Just ask Dr. Raymond Damadian, the famous scientist/inventor who produced the first full magnetic resonance imaging (“MRI”) scan of the human body. Today MRIs are utilized in hospitals and medical research institutes worldwide. Dr. Damadian will fly here to take part in the grand opening celebration of the Creation Museum in a few days.
Yeah, let's ask someone who doesn't have an expertise in the relevant field. How about we just drop all the ego stroking and talk about evidence? I think we all know the answer to that.

If you're an educator or scientist, please fill out our special feedback form and let us know of your museum support. Then let other educators and scientists know that DefCon and similar groups are trying very hard to keep people away from a center that presents the good news of Jesus Christ.
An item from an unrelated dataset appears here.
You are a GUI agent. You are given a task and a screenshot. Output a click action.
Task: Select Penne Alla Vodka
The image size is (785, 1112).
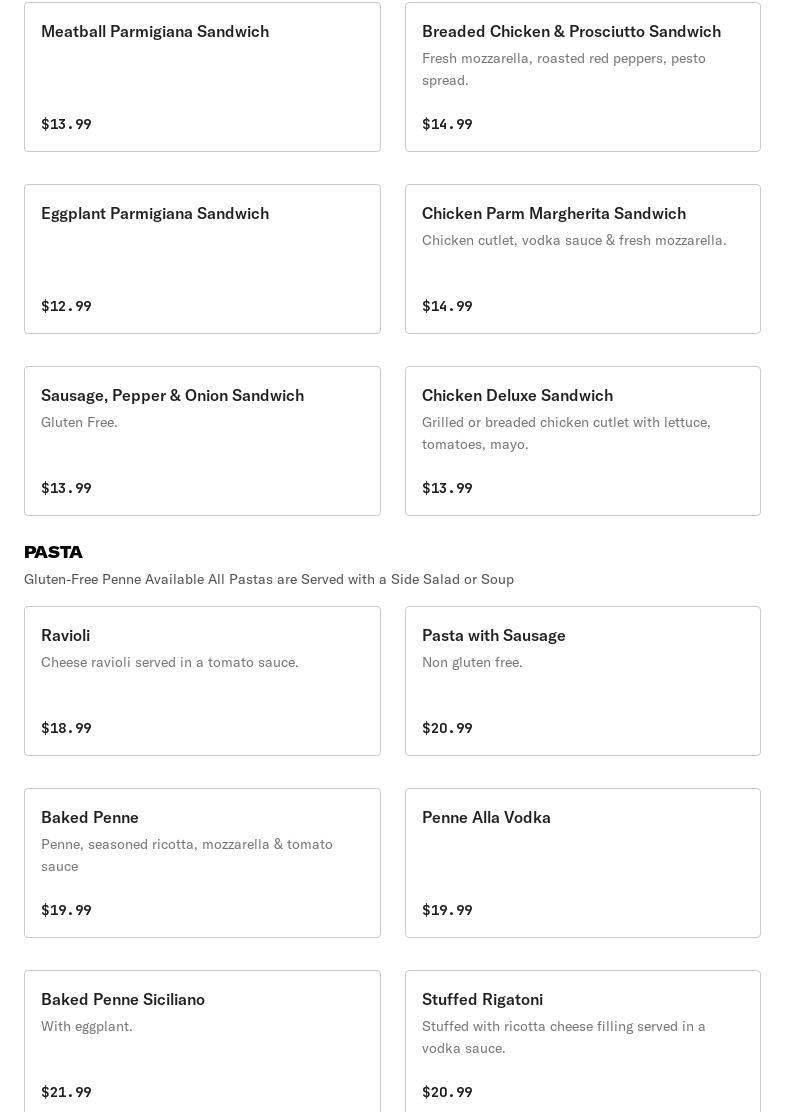(582, 863)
But don’t send your comments of support under the guise of multiple users. We must leave such tactics to those who have chosen to believe that there is no Creator to whom they will account for their actions.

1. Yeah, let's pretend that Internet petitions are always uniformly honest and meaningful. Or that Creationists don't engage in that behavior.
2. I find it funny that asking people not to go amounts to 'trying very hard' when Creationists typically try to pretend that unethical, unconstitutional, governmentally approved actions against our schools, like allowing coerced prayer, are nothing serious.
3. If God exists, it seems to me that everything is permissible. From what I've seen, theists like Ken Ham seem to think they can get away with anything and everything. Especially intellectual sloth. So, when are they going to actually make falsifiable predictions and test them?

5 comments:

Berlzebub said...

This "museum" made me finally get off my but and start my own blog. The first entry is of the museum. It's time I practice my First Amendment rights.

Berlzebub said...

Oops... That should be "butt", and not "but". Just in case a creationist who can spell happens to stumble through.

Eamon Knight said...

It’s become a frequent refrain: “There are no real scientists who believe in creation.”4....Well, I don't make the claim quite as absolute as DefCon....

Read the footnote; it's not even DefCon making that claim:

This comment is often made by callers on secular talk shows, reports AiG President Ken Ham (who is a frequent guest on such programs).

Now there's an authoritative source, no? Talk show callers! But note how AiG states it in such a way as to implicity attribute it to scientists like Gould. There's a rhetorical fallacy going on there, related to Straw Man, though not quite the same.

Bronze Dog said...

Good catch, Sir Eamon. Commencing correctitudinization...

Ryan Michael said...

Isn't intellectual sloth a prerequisite of theism? Not assuming the null hypothesis, for example.